** Your objective **
Scan the records below for the line with "Select 면적 in the third card heading" and the line with "You are a computer-use agent. This". Repeat those two lines and every line between them exactly, and nothing else.

** Given records **
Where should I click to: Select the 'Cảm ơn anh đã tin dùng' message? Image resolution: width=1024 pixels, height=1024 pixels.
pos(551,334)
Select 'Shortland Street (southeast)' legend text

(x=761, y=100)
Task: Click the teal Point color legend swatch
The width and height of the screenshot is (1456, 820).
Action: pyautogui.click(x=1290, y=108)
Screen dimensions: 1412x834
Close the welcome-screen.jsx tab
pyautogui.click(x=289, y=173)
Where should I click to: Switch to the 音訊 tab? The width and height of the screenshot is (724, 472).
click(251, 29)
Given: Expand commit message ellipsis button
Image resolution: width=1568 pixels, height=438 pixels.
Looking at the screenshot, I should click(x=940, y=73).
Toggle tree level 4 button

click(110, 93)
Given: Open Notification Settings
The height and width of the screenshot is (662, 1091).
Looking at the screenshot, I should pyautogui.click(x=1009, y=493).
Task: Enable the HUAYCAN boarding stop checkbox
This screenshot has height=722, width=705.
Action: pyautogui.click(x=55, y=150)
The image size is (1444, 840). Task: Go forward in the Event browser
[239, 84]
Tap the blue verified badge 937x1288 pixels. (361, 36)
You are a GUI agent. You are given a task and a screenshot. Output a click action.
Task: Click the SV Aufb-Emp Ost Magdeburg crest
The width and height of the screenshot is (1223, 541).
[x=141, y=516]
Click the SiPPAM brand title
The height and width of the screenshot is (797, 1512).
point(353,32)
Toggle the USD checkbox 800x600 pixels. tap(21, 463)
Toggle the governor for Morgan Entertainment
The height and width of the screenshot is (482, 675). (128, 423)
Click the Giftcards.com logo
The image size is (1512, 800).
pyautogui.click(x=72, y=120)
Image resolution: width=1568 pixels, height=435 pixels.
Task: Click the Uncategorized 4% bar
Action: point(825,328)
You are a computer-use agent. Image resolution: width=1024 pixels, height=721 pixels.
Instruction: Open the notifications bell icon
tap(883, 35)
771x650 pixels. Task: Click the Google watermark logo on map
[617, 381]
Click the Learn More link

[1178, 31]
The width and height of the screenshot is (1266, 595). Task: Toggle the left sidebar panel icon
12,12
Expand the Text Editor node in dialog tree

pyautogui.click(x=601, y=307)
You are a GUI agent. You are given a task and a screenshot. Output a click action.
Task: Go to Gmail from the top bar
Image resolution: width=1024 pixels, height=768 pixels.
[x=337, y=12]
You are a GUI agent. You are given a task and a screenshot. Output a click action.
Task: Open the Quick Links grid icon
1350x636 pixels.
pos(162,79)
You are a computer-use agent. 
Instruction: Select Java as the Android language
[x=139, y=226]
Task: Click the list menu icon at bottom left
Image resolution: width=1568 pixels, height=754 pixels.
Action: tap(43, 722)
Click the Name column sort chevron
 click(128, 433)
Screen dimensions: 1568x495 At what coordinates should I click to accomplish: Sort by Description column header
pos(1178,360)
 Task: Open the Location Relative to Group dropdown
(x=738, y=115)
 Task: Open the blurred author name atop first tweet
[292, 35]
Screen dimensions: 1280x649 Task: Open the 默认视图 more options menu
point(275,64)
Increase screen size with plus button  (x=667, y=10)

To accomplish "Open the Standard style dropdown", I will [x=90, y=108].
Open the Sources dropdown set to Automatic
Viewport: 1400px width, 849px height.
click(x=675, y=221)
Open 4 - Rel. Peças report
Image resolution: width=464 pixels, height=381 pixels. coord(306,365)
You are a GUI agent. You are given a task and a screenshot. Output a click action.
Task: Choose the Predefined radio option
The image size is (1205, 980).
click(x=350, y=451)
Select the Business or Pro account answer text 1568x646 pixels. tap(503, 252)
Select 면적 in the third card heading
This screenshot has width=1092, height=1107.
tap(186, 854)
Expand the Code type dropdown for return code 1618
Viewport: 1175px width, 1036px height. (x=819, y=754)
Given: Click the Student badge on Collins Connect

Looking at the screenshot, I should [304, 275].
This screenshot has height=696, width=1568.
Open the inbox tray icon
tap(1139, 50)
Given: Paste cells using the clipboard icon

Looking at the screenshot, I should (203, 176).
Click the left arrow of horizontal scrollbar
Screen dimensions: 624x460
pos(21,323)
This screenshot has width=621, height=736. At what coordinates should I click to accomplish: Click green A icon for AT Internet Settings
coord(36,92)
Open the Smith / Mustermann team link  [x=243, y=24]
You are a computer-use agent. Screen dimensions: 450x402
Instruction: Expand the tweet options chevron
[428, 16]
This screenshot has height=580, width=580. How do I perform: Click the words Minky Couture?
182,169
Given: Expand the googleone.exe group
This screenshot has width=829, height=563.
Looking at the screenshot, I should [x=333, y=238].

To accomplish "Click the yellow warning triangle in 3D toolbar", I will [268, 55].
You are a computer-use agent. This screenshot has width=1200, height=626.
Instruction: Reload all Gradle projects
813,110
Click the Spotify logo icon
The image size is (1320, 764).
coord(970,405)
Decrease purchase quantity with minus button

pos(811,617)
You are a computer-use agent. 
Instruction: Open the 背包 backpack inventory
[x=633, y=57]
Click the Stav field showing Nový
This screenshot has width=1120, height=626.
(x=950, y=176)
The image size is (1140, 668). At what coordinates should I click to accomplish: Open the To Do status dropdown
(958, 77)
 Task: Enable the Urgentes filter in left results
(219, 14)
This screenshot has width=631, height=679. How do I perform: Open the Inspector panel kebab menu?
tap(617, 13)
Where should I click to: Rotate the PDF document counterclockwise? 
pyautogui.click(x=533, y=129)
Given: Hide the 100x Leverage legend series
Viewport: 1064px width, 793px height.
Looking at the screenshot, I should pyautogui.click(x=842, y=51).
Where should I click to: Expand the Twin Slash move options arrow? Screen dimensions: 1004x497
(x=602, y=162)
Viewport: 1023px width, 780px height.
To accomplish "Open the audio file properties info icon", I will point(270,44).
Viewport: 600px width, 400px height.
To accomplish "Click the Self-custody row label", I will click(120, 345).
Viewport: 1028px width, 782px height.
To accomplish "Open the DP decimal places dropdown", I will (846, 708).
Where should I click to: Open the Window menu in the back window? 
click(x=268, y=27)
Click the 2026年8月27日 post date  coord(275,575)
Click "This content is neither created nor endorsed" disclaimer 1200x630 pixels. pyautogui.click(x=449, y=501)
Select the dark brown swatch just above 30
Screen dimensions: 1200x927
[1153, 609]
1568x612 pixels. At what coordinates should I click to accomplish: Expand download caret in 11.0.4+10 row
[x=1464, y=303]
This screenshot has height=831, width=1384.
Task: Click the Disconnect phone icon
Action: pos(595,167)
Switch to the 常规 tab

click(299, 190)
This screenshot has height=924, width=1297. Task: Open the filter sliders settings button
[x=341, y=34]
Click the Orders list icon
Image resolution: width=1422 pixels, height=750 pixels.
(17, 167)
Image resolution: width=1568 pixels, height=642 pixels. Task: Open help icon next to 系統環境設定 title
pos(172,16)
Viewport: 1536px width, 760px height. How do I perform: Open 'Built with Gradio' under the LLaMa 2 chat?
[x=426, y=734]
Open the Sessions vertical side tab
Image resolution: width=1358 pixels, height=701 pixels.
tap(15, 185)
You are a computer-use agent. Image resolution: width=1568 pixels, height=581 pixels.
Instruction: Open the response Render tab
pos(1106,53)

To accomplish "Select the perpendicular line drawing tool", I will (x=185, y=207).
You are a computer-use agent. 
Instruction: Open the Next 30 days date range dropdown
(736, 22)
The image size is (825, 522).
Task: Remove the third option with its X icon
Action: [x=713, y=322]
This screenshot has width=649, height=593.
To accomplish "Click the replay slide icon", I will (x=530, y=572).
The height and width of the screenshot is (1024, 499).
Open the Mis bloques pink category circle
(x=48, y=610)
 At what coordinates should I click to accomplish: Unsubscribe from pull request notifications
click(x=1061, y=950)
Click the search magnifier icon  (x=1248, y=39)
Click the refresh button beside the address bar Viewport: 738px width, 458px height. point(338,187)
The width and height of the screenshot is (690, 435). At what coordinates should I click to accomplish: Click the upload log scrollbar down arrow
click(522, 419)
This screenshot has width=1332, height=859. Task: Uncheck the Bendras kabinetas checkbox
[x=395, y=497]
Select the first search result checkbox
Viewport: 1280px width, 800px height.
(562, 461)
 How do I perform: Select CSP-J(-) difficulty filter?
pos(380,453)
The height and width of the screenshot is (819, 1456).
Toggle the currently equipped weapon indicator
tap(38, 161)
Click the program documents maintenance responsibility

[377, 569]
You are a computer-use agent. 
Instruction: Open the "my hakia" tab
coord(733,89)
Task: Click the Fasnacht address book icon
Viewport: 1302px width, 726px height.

** Task result **
Select 면적 in the third card heading
This screenshot has width=1092, height=1107.
tap(186, 854)
Expand the Code type dropdown for return code 1618
Viewport: 1175px width, 1036px height. (x=819, y=754)
Given: Click the Student badge on Collins Connect

Looking at the screenshot, I should [304, 275].
This screenshot has height=696, width=1568.
Open the inbox tray icon
tap(1139, 50)
Given: Paste cells using the clipboard icon

Looking at the screenshot, I should (203, 176).
Click the left arrow of horizontal scrollbar
Screen dimensions: 624x460
pos(21,323)
This screenshot has width=621, height=736. At what coordinates should I click to accomplish: Click green A icon for AT Internet Settings
coord(36,92)
Open the Smith / Mustermann team link  [x=243, y=24]
You are a computer-use agent. Screen dimensions: 450x402
Instruction: Expand the tweet options chevron
[428, 16]
This screenshot has height=580, width=580. How do I perform: Click the words Minky Couture?
182,169
Given: Expand the googleone.exe group
This screenshot has width=829, height=563.
Looking at the screenshot, I should [x=333, y=238].

To accomplish "Click the yellow warning triangle in 3D toolbar", I will [268, 55].
You are a computer-use agent. This screenshot has width=1200, height=626.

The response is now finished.